To encourage them to go beyond the basics that he has taught them, Suzuki has launched a Web site featuring materials for self-learning, such as reference materials, additional tasks and mini-tests.

Since this April, one of Suzuki’s colleagues, lecturer Masaki Takesada, has been following the pioneer’s path in his Basic Physics course.

Because each clicker is given a registered number, the 41-year-old has found that it is easy for him to grasp the kinds of issues with which each student is struggling by referring to these numbers. “The devices enable me to quickly accommodate my lessons so that I can better meet the needs of individual students,” Takesada said.

It has so far been difficult for Suzuki to determine exactly what kind of academic results the classroom clickers have brought. However, the assignments submitted by his students suggest that more and more of them are learning on their own.

At the very least, the introduction of the clicker system has changed the attitude of Suzuki, who chose an academic career merely for research purposes.

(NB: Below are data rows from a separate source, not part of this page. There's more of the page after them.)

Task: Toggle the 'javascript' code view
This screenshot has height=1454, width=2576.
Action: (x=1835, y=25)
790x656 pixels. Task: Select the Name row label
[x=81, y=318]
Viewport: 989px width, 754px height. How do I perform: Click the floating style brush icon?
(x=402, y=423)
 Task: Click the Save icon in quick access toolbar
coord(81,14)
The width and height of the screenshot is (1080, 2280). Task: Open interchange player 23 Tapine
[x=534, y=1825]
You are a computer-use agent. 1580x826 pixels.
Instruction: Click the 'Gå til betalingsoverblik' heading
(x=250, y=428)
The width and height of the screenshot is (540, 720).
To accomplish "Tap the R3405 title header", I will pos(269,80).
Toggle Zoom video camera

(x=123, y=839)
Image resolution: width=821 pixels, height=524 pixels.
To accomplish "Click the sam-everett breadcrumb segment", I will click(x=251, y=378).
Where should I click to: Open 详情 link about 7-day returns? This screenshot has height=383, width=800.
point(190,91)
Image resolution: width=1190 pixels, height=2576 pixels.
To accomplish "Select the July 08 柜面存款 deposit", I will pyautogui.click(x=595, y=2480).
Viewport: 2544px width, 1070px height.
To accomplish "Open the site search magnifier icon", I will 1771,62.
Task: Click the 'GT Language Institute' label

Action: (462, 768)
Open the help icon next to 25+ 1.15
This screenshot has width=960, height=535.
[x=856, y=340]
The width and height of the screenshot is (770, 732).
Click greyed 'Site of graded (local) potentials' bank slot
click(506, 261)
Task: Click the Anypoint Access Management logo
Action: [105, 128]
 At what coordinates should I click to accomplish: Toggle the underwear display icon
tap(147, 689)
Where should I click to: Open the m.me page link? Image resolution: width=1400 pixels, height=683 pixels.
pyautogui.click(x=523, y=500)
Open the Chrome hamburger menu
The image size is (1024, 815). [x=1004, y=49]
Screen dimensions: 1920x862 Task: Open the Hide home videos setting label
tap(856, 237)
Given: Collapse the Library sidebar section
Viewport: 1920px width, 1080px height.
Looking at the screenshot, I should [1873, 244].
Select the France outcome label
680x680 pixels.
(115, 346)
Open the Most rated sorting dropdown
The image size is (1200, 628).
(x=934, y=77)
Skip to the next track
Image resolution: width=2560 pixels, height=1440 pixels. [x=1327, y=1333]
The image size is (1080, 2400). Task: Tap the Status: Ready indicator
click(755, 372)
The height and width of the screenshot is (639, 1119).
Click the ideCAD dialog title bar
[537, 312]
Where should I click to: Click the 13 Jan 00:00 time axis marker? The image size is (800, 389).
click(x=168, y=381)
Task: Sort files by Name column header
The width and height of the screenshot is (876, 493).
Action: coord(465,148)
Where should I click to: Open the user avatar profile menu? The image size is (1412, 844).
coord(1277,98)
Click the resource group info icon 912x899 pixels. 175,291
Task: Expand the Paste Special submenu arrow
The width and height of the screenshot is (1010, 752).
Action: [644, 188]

“Now I enjoy teaching my courses,” the professor said with a laugh. “I’ve realized how profound it is to teach students.”

 

Universities see need to motivate their students

 

As higher educational institutions in Japan face the situation of having fewer applicants than admission spaces, they are changing their role from merely teaching students to motivating them to learn on their own. A key to such a major change is improving how courses are taught.

In April, the Education, Science and Technology Ministry revised its university establishment standards, thus stipulating that higher educational institutions should make organizationwide efforts to improve their teaching.

It means that they should now not only attract students, but also train them all the way up to their graduation. In other words, today’s universities must find better ways of teaching courses.

The traditional approach in which teachers give one-sided lectures in large lecture halls is becoming less popular. Instead, more and more universities are making efforts to encourage their students to study on their own initiative. Examples of such measures include having them work together on research or discussion tasks and uploading to their intranets self-learning programs linked to courses, with which students can prepare or review their lessons.

When The Yomiuri Shimbun conducted a survey in May about the kinds of measures universities made to improve their teaching, 76 percent of the 499 respondents said they made some form of organizationwide effort to motivate their students, while 11 percent said they would do so within the year ahead.

These percentages indicate that higher educational institutions today share the same concern: how to deal with unmotivated students or those without a specific purpose for attending a university.